アラクネさんの最期(死んでないって)を見届けたあたしは、ゆっくりと残り数メートルの壁を登り、十字架に引っ掛かったブーケを手にする。そして、礼拝堂のてっぺんに立ってブーケを高く掲げ「取ったよーっ!」と大きな声で宣言した。
見守っていたみんなから、わぁっという歓声と拍手。なかでも、大喜びで手を叩くウェディング・ドレス姿の理佐の笑顔は、まるで太陽のように眩しかった。

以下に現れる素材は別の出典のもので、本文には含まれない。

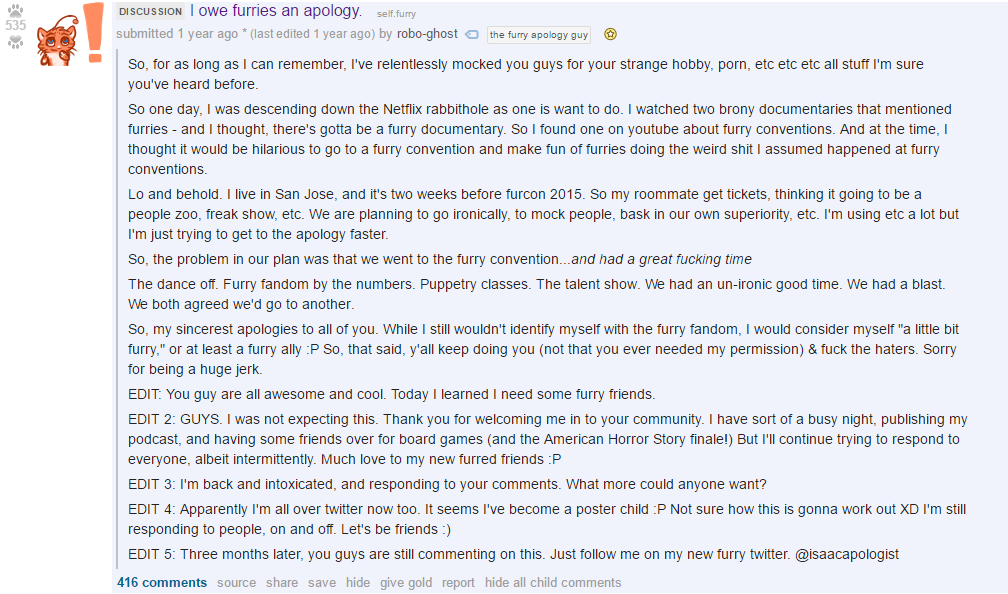Click the user tag icon beside robo-ghost

coord(472,35)
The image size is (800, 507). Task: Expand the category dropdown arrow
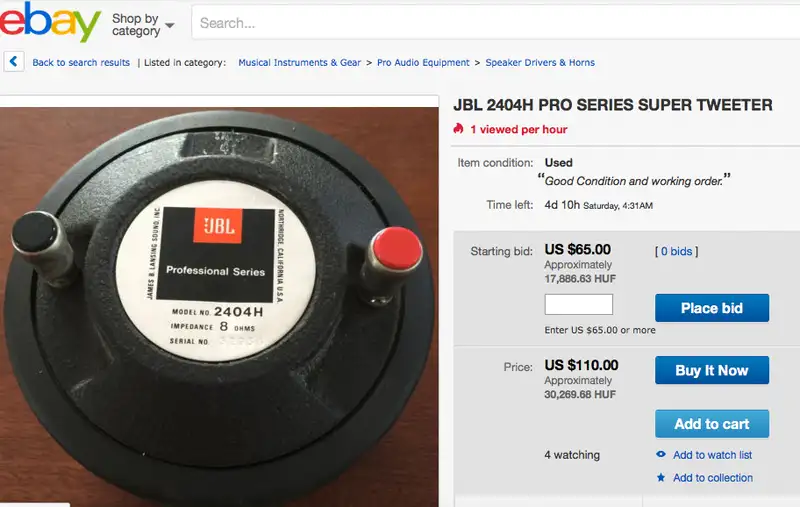point(170,25)
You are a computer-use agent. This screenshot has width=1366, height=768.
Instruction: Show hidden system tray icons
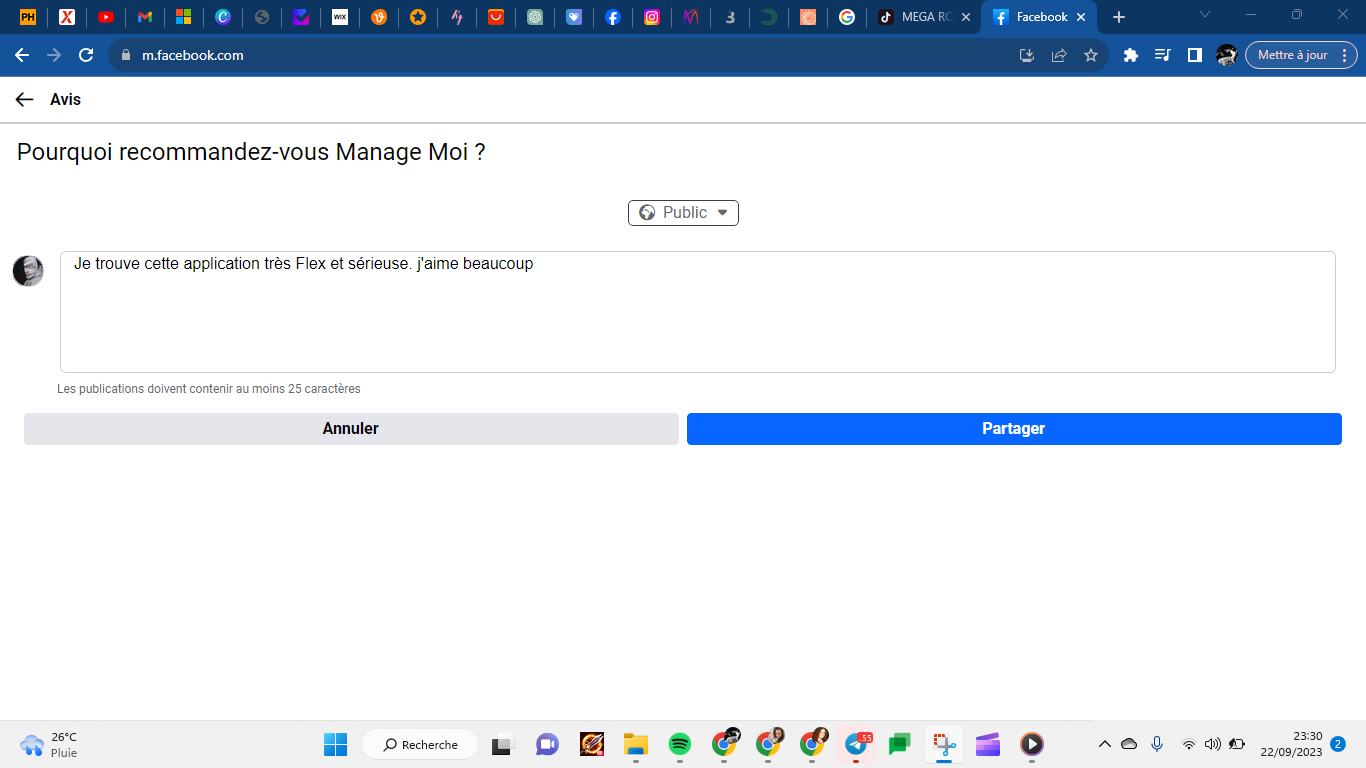[x=1105, y=744]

――このブーケの御利益だろうか。あたしは理佐のお兄さんと2年後に結婚することになるのだった。初恋の人は取られちゃったけど、最愛のお兄さんを奪ったんだからこれでおあいこだね。そして、これからも理佐とあたしは、ずーっと親友だよ。
‡ ‡ ‡ ‡
たとえ死が二人を分かつとも、ヤモっちと理佐は土砂降りの中のファースト・キスのことは永遠に忘れることはない。
死地に向かおうとしていた理佐を強引に止めるためヤモっちが分泌した特製の毒粘液は、理佐がたっぷり二週間も仮死状態になるほどの凄い威力だった。そんな刺激的なキス、忘れようったって忘れられるものじゃないよね。